— Text block —

  • Elephants exhibit self-awareness

    AP

    The sheer size of their brains suggests that elephants must know a thing or two about the ways of the world. They have been seen consoling family members, helping other species in times of need, playing in water and communicating with one another via vibrations sensed in their feet. A crowning achievement, some researchers say, was when this female Asian elephant named Happy recognized herself in the mirror. The complex behavior is shared only with humans, great apes and dolphins.

  • Cephalopods have big brains

    Binyamin Hochner

    Are octopi, squids and cuttlefish smart? That's a matter of scientific intrigue, but such cephalopods are certainly among the brainiest invertebrates in the sea. The cephalopod brain surrounds the esophagus, but shares with the human brain features of complexity such as folded lobes and distinct regions for processing visual and tactile information. The how-smart debate swirls around deciphering observations that the creatures have a seemingly irrepressible curiosity, a disdain for boredom, an ability to learn and the capacity to use tools. The octopus pictured here exerts precise muscle control to eat.

  • Crows get crafty

    Alex Kacelnik et al.  /  University of Oxford

    Crows are crafty critters: They fashion tools from twigs, feathers and other bits of debris to snare food from hard-to-reach places. A crow named Betty, pictured here, uses a straight wire she bent into a hook to retrieve food from a tube. The birds are born with a tool-making ethic, but they hone their craft by watching their elders, a sign of higher intelligence. Ravens, a type of crow, have even been shown to manipulate the outcomes of their social interactions for added protection and more food.

  • Squirrels can be deceptive

    Gabriel Bouys  /  AFP - Getty Images file

    Is the squirrel pictured here plotting deception? Perhaps. Researchers recently reported that the rodents put on elaborate shows of deceptive caching to thwart would-be thieves. The behavior increased in a lab experiment after squirrels observed humans stealing their peanuts. The researchers called the finding a sign that squirrels can interpret intentions of others, though it could just be a case of learned behavior. Other studies have shown the critters make three-dimensional maps to recall where they cache their nuts. And squirrels in California will cover their fur in the scent of rattlesnakes to mask their own scent from predators.

— Data listing —
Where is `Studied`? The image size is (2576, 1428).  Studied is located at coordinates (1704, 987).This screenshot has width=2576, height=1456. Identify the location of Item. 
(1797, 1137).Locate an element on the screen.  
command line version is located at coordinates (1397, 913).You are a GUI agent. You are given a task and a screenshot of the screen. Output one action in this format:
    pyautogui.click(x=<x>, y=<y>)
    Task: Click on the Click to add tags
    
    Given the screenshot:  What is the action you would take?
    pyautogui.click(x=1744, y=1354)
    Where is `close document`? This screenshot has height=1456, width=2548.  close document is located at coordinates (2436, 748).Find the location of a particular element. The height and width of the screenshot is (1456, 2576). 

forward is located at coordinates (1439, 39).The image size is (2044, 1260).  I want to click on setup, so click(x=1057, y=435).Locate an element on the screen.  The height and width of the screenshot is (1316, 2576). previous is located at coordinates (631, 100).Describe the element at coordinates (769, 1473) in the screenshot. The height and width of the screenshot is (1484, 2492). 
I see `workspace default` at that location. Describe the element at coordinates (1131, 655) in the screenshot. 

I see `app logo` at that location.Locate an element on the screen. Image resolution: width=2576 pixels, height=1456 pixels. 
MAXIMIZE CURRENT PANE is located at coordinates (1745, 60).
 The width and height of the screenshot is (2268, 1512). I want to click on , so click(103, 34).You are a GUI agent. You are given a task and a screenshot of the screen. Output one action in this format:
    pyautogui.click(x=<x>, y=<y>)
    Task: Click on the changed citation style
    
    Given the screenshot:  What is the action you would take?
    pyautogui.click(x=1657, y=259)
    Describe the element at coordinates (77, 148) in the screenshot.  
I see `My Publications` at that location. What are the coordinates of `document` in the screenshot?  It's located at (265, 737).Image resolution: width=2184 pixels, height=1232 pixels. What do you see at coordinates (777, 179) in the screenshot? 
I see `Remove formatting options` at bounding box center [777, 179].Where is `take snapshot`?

— Using the information —
A) Using the animal intelligence text, state whether each statement agrees with it, giving yes or no and quoting the deciding words: (i) Happy is a female Asian elephant who recognized herself in the mirror; (ii) the cephalopod brain surrounds the stomach; (iii) the deceptive caching behavior decreased after squirrels observed humans stealing their peanuts.
B) Quote the animal intelligence text from "Are octopi, squids" up to and including "control to eat.".
The entries have no role in this work.

— Solutions to the problems —
A)
(i) Yes: "this female Asian elephant named Happy recognized herself in the mirror"
(ii) No: "The cephalopod brain surrounds the esophagus"
(iii) No: "The behavior increased in a lab experiment after squirrels observed humans stealing their peanuts."

B)
Are octopi, squids and cuttlefish smart? That's a matter of scientific intrigue, but such cephalopods are certainly among the brainiest invertebrates in the sea. The cephalopod brain surrounds the esophagus, but shares with the human brain features of complexity such as folded lobes and distinct regions for processing visual and tactile information. The how-smart debate swirls around deciphering observations that the creatures have a seemingly irrepressible curiosity, a disdain for boredom, an ability to learn and the capacity to use tools. The octopus pictured here exerts precise muscle control to eat.